De montage moet altijd zodanig worden verricht, dat de geldende voorschriften worden
nageleefd en het ventieleiland IM10 zonder mechanische belasting is ingebouwd. Alle
aansluitingen en bedieningsonderdelen moeten bereikbaar zijn en het typeplaatje moet
gelezen kunnen worden.
Bronnen van gevaar die tussen producten van Parker-Origa en installaties van de klant
ontstaan, dienen door de exploitant uit de weg te worden geruimd of te worden beveiligd.
7.2 Mechanisch
Bevestig het ventieleiland IM10 alleen middels de gaten in de RPS-lijst (basisplaat).
Gebruik bij montage op DIN-rails klembevestigingen (als accessoire leverbaar).
7.3 Pneumatische aansluiting
• Persluchtaanvoer aan voorzijde op RPS-lijst op aansluiting 1 in het midden.
• Luchtafvoer aan voorzijde op RPS-lijst op aansluitingen 3 en 5 aan de zijkant.
• Scheiding van de toevoer- en afvoerkanalen in een of meer drukgebieden met kan-
aalscheider is mogelijk (als accessoire leverbaar).

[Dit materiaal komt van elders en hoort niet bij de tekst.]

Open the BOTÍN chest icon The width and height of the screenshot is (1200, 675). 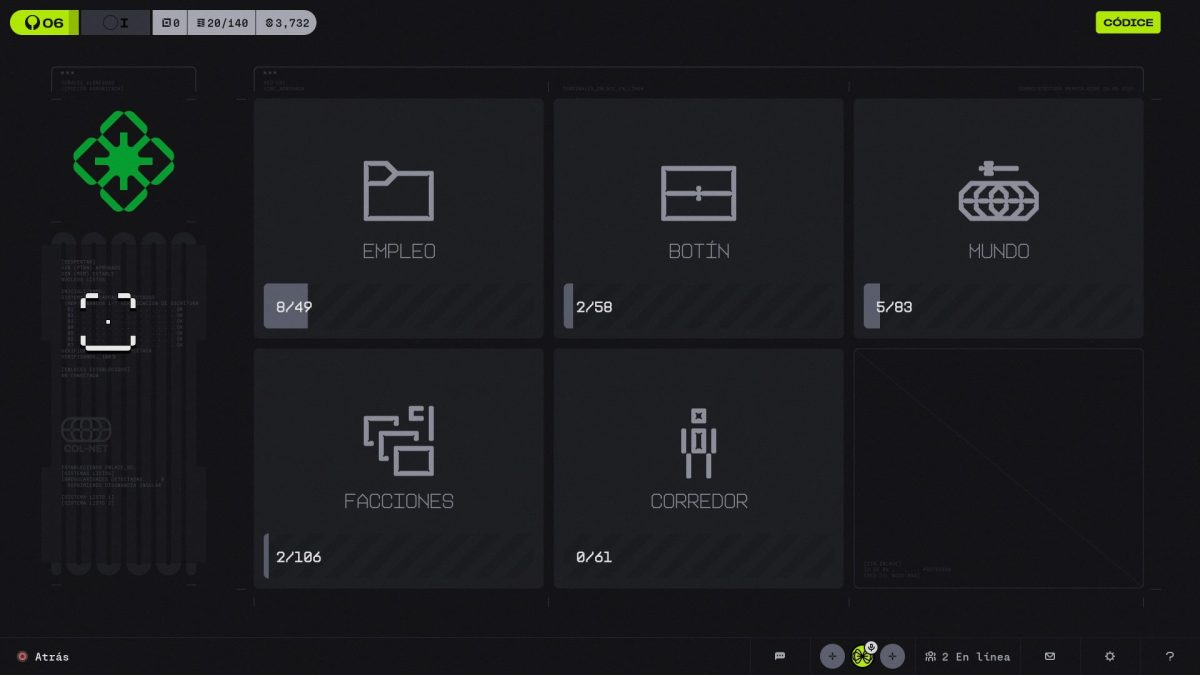[698, 193]
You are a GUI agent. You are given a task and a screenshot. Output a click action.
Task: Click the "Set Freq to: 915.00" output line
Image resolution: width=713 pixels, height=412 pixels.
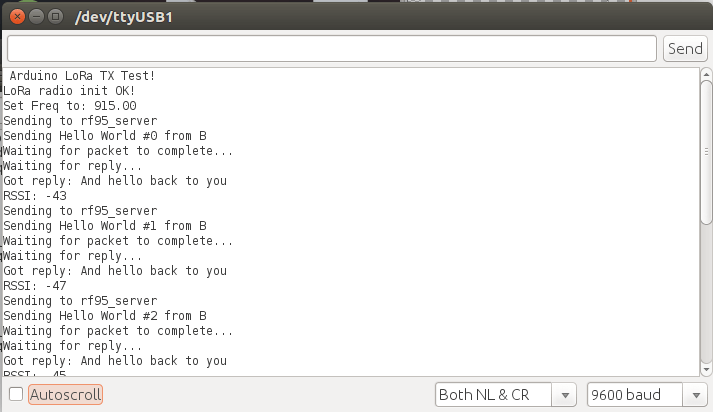70,106
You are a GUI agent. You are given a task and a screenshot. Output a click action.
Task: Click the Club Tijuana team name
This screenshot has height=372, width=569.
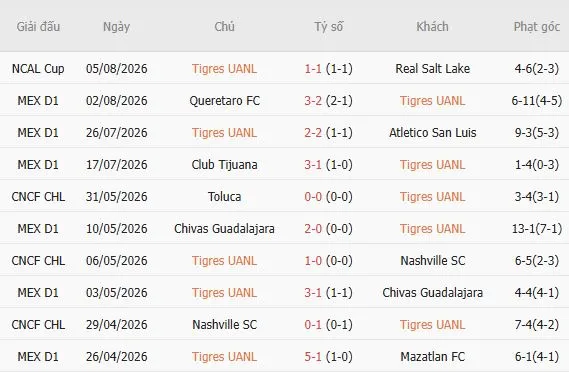pyautogui.click(x=225, y=164)
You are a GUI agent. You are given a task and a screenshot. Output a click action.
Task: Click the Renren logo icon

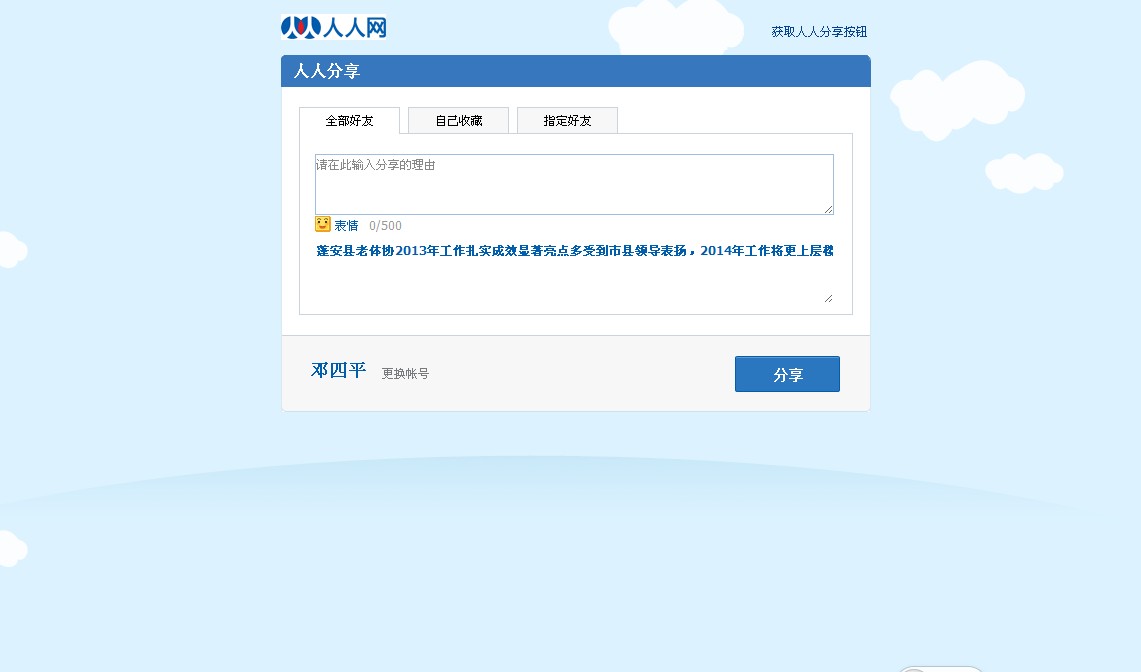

• Aansluiting van de ventieluitgangen 2 en 4 naar boven.
Gebruik leidingen en schroefkoppelingen met een doorsnede die voldoende is voor het
grootst voorkomende luchtverbruik.
Is de doorsnede van de luchtaanvoer aan de voorzijde niet voldoende, gebruik dan een
tussenliggende extra luchtaansluiting.